To this day I’m not entirely sure he was speeding. Maybe 55 in a 50. But it made me insane for a brief moment.
Just before that I had been in supremely thoughtful and grateful mood, just having visited my one-year-old nephew. Little kids make me more mindful, of how abruptly I move, of where I put my feet, of what I say, until I forget.
When I left my sister’s house the world felt like a china shop to me. Priceless and deserving of care.
So when the little Hyundai with the skinny driver came whipping thoughtlessly around the curve in front of the house, I couldn’t bear it. The Holden Caulfield in me took over and I slammed on the horn.
My car was still parked, so for him the honk must have come out of nowhere, and he almost jumped out of his seat, like he was in a cartoon.
He was a young guy with thick glasses, altogether harmless looking, and I felt bad immediately. I’m sure he had no idea I existed, or why anyone was honking at all.
I just wanted him to slow down on a residential street where kids live. But it was the wrong way. I was in my own world and he was in his and I communicated nothing to him.
The image of him bouncing up from his seat, whipping his head around stays with me, and it reminds me not to be such a goon when I think I’m in the right. That’s when I need to be most careful: when I’m sure I’m right.
The truth, as seen from the other angle
Months later there was another incident in which nothing terrible actually happened but it left a much more serious image in my head. It was a nearly identical situation except the thoughtless driver was me this time.
I was leaving a newly-built subdivision after dealing with the most unreasonable contractor I think I’ve ever dealt with. I was mad and certain that I was right to be.
I don’t think I was speeding, but I whipped around a parked van on a curve and was surprised by a little girl slowly riding her bike up the other side of the street. She was dressed in pink and her bike was pink. I didn’t come close to her but my sudden appearance startled her and she almost lost her balance.
The sight of her wobbling on her bike because of me broke my heart, and after I passed her and turned the corner I pulled over and sat there for a minute.
The image is still razor-sharp in my mind and I think of it often. It always does the same thing to me. I slow down whether I’m driving or not, and I become hyper-aware of the harm I could cause when I lose my mind like that.
There are millions of verbal lessons and aphorisms floating around in my mind, and they don’t always strike me the same way when I think of them. Words are too prone to the rhetoric of an argumentative mind like mine. Whenever I’m feeling self-righteous, I can rationalize away any words that don’t agree with me.

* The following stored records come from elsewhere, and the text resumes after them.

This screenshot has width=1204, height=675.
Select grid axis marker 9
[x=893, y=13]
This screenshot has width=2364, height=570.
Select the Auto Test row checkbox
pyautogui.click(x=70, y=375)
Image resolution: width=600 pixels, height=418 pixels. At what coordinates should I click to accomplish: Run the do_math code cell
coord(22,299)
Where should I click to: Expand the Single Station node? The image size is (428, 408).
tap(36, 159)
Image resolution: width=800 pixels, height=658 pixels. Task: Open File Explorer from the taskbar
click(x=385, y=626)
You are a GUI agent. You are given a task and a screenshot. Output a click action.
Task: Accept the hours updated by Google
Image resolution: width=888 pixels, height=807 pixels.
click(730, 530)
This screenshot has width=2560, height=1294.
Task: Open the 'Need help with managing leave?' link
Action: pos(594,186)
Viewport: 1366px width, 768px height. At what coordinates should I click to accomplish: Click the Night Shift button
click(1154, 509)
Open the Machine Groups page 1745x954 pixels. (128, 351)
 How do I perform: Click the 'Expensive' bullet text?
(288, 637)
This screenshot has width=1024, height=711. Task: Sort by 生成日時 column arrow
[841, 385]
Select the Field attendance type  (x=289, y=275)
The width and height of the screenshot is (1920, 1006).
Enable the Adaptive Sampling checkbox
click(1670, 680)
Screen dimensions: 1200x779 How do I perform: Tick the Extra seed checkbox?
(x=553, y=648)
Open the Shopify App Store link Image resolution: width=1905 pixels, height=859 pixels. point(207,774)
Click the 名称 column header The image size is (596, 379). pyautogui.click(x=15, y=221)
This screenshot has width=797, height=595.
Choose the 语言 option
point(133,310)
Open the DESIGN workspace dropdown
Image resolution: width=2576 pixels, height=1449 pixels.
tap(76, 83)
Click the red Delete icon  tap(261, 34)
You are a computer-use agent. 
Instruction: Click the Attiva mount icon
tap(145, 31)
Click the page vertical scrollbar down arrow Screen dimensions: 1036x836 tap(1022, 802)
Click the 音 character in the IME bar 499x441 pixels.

But images are immune to this. They seem to bypass whatever part of the brain it is that tries to start an argument. No words to fight it with, no handles to dismiss it with. The moral is right there in front of you.
In 1993 a photographer named Kevin Carter took an awful image nobody could argue with, and it won him a Pulitzer Prize. I’m sure you’ve seen it.
Less than a year later, for what sounds like a combination of reasons, he took his own life. He had expressed distress about the above image and others he had seen and captured. From his suicide note: “I am haunted by the vivid memories of killings and corpses and anger and pain … of starving or wounded children, of trigger-happy madmen, often police, of killer executioners…”
Images have a staying power in the mind that words can’t touch. There’s no way to soften them. They can burn themselves into your head, and maybe that’s the only way to have a truth that means the same thing on different days and in different moods.
I know now that beliefs, when they take the form of words, tend to mean whatever we need them to mean in the moment. Two different self-righteous internal dialogues, a few months apart, had me on both sides of what was essentially the same situation. Both times I was in the middle of telling myself I was right, until an image kicked me in the stomach and showed me what was true.
When I think of the pink girl wobbling on her bike because of me, there’s no way I can argue with it. I know exactly what it means and for the sake of everyone I hope I never forget it.